Monday, September 1, 2008

Quacky Hellow from below!
Who is pretty here? The sweetie in front of the bloom or the bloom behind?

Solitary Soul


Pollination Captured!

Beauty of Innocence!

It was last Sunday that all three of us (me, my hubby and my daughter) went to spend some time at Lalbagh here in Bengaluru. We had a nice day out with Sravi and I lost myself in nature and no doubt it was great to be with all natural elements surrounding you!

The place though is littered with plastic bags and pepsi cans...still loved it...the shrubs were so kind to cascade most of that litter.

The glass house is especially great and I loved the pond and the quacky creatures in the small pond! Sravi loved the white ducks. She kept on asking me to freeze one single white duck in our camera (please!! Don't call her racist she wouldnt understand a thing what you are saying!) we could'nt do it though. They seem to be so united irrespective of color, moving as a train!

My Dad...My Hero


Eversince I started blogging (10 days back) I'd been contemplating on dedicating one of my posts to the most important person in my life..."a man," and he is my father. I’m just not HERE without my father and I mean it in every sense of it; be it physically, biologically, mentally, emotionally, or professionally. To me, he is not a father alone, but a friend, a guide and a philosopher too.

Curiosity and refusal have been the order of my childhood and I realize it now though. But it is now I am fathomed by the fact that he's more than willing to give a clear answer to all of my questions. Tell you what? There have never been one liners and never one without a logic. I didn’t want to say that we have had long hours of discussion, Nope we never had! But he’s not fed me with those calorie-rich baby foods alone he gave me the fodder to think and ink to my writing muscles!

As of now, I find it very difficult to talk a thing or two with him, still it is the same ol' feeling of hero worship I have for him. If you ask me did he play with me when I were a child, I would say, No, never. We've never had so much of time together playing or laughing. But used to be a fire just the other side of his persona! I have attributed this to be the reason for his weird personality, but I realized once I was mature enough it is that fire that did not want to overprotect me or make me their mere shadow, and it is that fire that lit up and infused in me as extra confidence and guts (that I traveled 600 miles all by myself, safely as a student!), the same fire gave me strength to accept my failures and ask me to face them over again and again!!
That’s not all at all to his persona. He is more than a human at heart with a generosity that knew no bounds! I am sometimes aghast by these qualities. He would ask his domestic help to call up her parents from his phone and would increase her payment and pay a bonus without she having to put in a word, saying its only human to do so when he himself liked to receive hike or bonus as a central government employee.
Again, he is ruthlessly frank when it comes to analyzing anyone. It brought him friends and foes, but I believe it is his order no matter he has made friends or enemies. So father, I just love the way you are! It doesn’t matter we didn’t have a laughter and fun-filled times, you still are my hero …hero….hero…!!

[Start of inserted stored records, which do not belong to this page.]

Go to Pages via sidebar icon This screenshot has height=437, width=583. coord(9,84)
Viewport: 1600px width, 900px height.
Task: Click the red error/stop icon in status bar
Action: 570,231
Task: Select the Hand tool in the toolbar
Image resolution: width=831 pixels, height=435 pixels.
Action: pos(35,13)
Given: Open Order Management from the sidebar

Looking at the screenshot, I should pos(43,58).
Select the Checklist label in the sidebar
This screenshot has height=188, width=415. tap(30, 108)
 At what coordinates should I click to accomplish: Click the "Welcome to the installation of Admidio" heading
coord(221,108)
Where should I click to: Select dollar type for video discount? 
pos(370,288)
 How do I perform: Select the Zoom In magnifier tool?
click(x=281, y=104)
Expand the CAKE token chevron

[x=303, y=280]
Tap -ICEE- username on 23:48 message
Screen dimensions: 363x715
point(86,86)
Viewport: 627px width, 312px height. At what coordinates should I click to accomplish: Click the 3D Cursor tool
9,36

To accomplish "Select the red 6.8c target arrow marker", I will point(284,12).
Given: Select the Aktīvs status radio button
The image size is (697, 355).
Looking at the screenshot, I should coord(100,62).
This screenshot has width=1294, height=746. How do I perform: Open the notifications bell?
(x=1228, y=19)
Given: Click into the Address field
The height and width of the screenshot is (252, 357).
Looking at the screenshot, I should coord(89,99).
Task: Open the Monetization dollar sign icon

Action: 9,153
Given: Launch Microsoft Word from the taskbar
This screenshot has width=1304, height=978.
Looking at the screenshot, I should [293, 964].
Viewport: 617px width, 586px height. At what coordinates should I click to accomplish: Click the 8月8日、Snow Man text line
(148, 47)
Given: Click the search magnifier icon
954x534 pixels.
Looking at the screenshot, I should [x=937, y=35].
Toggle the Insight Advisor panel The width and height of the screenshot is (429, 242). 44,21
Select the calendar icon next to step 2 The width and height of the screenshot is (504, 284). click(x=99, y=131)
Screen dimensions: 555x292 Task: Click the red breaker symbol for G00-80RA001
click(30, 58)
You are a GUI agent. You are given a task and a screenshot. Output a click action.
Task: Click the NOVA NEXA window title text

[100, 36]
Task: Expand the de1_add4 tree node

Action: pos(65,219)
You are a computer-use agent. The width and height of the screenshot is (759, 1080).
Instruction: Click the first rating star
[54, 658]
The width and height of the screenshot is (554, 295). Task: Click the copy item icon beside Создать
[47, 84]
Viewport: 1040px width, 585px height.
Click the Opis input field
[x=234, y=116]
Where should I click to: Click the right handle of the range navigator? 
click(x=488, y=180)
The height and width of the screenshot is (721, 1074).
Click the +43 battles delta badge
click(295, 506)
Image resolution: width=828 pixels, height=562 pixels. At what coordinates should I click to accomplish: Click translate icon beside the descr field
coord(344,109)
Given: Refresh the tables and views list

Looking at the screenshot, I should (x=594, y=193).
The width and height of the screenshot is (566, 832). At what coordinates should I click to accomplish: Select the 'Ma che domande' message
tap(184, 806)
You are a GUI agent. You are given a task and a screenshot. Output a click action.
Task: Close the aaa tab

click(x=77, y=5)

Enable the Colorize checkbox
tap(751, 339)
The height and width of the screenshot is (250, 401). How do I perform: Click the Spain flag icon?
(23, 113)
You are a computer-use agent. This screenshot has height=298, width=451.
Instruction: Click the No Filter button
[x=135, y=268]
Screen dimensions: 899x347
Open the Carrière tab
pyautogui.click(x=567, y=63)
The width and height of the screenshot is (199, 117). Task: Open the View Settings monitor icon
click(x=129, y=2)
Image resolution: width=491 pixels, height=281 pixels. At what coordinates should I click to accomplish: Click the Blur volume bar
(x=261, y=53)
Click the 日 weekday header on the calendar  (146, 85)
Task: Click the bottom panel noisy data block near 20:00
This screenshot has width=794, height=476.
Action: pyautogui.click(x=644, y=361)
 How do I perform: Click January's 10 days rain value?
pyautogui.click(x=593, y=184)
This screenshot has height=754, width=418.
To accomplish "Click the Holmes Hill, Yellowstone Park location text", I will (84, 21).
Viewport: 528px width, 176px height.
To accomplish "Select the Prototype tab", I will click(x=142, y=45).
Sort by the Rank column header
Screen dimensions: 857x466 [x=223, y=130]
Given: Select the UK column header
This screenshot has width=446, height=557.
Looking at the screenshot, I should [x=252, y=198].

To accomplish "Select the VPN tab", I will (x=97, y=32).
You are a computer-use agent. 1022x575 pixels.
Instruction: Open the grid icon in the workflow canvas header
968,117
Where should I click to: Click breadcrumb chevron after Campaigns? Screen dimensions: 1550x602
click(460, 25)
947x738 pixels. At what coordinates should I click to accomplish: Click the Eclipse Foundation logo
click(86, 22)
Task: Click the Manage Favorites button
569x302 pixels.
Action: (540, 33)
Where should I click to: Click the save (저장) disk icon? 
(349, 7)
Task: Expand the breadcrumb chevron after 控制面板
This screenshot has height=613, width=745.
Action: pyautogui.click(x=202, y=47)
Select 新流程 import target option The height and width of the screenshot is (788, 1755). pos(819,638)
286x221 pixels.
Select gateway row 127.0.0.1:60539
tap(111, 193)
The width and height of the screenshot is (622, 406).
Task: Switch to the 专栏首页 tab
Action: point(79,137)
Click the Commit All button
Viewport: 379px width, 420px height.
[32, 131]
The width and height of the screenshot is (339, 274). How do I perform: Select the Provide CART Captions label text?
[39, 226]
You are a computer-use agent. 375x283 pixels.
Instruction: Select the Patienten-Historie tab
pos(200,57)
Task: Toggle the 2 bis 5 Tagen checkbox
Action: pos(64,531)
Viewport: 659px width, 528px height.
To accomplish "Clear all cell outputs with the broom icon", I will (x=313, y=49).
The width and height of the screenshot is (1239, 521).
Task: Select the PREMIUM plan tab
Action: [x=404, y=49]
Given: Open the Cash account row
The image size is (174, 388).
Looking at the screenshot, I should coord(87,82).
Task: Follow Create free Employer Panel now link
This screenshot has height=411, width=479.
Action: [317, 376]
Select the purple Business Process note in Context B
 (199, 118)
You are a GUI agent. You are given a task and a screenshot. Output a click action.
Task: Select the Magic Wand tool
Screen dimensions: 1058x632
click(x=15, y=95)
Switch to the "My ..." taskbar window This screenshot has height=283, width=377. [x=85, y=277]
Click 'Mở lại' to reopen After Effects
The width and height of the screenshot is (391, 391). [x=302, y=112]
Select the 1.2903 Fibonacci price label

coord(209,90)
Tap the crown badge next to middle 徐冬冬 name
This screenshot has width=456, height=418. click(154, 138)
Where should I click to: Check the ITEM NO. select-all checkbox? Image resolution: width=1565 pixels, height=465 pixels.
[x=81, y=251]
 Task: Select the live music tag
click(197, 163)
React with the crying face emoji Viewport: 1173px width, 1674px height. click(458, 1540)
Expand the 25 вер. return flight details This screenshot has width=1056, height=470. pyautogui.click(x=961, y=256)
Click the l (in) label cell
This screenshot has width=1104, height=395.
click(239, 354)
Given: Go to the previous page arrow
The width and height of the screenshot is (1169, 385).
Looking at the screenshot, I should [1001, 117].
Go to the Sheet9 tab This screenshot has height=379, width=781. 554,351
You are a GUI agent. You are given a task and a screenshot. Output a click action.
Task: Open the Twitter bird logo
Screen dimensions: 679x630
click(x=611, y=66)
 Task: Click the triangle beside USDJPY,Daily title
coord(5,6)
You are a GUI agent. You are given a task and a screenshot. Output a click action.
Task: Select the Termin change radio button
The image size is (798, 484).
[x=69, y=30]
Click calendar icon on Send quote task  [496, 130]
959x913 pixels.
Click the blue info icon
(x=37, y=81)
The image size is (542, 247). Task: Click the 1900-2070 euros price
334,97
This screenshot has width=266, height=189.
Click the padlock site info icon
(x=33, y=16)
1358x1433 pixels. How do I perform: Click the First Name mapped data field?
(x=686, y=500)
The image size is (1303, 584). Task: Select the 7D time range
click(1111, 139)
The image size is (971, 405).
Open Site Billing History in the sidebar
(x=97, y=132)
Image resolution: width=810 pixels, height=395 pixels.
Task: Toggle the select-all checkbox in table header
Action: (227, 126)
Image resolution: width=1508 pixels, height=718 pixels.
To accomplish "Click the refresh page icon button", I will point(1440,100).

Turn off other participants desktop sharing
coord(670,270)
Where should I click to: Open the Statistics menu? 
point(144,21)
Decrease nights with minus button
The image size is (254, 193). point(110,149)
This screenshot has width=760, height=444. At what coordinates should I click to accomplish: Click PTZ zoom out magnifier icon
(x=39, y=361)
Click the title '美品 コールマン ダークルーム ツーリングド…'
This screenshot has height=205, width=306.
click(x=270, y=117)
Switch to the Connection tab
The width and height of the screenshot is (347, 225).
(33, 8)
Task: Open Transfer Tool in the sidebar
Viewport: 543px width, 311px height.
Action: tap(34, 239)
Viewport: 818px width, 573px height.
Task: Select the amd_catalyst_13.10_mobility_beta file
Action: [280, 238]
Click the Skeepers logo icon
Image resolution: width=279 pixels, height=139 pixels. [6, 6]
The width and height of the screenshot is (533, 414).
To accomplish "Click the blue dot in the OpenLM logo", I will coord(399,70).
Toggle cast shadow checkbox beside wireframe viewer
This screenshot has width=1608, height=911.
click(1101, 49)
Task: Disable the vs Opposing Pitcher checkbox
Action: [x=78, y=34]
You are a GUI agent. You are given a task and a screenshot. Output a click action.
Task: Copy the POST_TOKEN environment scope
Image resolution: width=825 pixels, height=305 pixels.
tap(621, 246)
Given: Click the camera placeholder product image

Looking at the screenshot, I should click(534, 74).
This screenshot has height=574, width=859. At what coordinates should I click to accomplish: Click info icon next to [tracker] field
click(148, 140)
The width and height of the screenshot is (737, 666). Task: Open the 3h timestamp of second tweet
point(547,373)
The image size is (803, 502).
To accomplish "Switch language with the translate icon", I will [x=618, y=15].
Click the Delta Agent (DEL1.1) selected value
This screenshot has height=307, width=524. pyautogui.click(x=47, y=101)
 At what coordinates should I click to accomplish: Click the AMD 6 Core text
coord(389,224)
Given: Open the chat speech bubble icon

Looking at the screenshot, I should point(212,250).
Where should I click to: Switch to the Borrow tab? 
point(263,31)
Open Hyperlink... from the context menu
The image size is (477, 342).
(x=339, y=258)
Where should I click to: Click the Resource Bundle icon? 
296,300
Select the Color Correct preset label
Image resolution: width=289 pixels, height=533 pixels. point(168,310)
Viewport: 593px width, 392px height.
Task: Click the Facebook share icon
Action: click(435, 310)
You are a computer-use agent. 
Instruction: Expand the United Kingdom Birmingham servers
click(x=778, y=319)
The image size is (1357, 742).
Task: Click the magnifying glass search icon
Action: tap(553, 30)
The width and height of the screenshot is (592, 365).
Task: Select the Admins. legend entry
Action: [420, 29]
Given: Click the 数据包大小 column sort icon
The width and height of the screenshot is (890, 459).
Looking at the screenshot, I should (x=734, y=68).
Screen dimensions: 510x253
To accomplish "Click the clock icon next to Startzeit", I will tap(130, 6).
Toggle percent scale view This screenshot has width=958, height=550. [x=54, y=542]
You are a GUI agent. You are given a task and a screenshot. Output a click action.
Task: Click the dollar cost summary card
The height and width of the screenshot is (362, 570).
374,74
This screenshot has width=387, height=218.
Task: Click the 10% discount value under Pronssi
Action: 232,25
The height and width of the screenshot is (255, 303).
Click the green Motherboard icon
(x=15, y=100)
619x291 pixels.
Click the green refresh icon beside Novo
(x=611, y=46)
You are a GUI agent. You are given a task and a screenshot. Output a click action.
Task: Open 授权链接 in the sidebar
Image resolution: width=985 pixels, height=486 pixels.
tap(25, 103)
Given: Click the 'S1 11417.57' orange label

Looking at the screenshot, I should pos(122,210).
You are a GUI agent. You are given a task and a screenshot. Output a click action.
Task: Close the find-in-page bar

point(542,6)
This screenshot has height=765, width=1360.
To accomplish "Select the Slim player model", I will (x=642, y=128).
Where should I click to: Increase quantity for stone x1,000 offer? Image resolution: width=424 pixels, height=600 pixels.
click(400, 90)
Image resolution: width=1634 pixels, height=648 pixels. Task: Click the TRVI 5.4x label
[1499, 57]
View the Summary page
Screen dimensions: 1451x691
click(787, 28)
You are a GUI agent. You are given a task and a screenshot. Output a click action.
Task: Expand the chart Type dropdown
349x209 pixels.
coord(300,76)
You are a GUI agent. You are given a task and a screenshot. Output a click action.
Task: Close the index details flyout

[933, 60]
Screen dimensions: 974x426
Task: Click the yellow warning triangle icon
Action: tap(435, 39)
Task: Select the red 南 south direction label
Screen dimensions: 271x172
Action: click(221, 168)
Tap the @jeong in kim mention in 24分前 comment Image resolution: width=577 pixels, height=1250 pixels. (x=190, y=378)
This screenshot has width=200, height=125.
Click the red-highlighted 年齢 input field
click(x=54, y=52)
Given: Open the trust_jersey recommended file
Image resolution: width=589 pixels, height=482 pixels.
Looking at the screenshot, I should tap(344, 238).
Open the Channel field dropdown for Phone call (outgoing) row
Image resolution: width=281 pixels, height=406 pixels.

A love that is limited by time and space?

What does it mean by love- What is the chemistry that works within you when you think of a person? Whether the affection you have for your parents, the extra care you wanted to show on your children or the warmth you feel for a friend who does a lot to you or a feeling you have for a good samaritan neighbor with whom you discuss everything between a heaven and hell? What is the biochemistry involved in all these feelings? Do they all lead to love?

Do all these forms get limited by time or space? Yes I guess! Let me tell you, this (limited?) love is vain and is capable of deserting anybody at a moment's notice.

The only way to love (anyone) is to love without limiting anything. Isn’t this ‘love’ the emotion that really is ruling all of our lives after all? Be it the positive aspect or negative aspect (such as ill feeling or hatred) you need to take time (unlimitedly) to think of a person whom you hate even! Is not it? So why waste a precious life hating someone? Why can’t we start “loving” everyone, even a person whom we dread to think of without looking for reasons? Some one said that a smile is very contagious, I will change it, love is contagious and it can spread like virus and I love to see the world infected with this pleasant virus. Can it happen?
I wish Rama, Allah, Buddha, Jesus collectively do that!